• [Data provided]:

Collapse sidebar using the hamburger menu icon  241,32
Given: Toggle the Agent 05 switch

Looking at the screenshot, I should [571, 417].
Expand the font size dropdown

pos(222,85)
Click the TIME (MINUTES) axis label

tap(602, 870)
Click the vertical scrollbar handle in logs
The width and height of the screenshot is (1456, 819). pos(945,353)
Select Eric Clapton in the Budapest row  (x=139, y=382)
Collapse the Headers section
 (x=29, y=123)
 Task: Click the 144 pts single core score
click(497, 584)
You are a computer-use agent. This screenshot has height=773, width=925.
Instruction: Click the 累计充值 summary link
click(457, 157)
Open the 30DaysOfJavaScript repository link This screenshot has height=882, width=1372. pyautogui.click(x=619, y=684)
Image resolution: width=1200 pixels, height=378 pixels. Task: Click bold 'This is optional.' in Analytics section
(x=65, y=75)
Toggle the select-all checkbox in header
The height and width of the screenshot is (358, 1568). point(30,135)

• [Your objective]: List every line of the data above that contains the word "Task".

• [Solution to this exercise]:
 Task: Click the 144 pts single core score
Image resolution: width=1200 pixels, height=378 pixels. Task: Click bold 'This is optional.' in Analytics section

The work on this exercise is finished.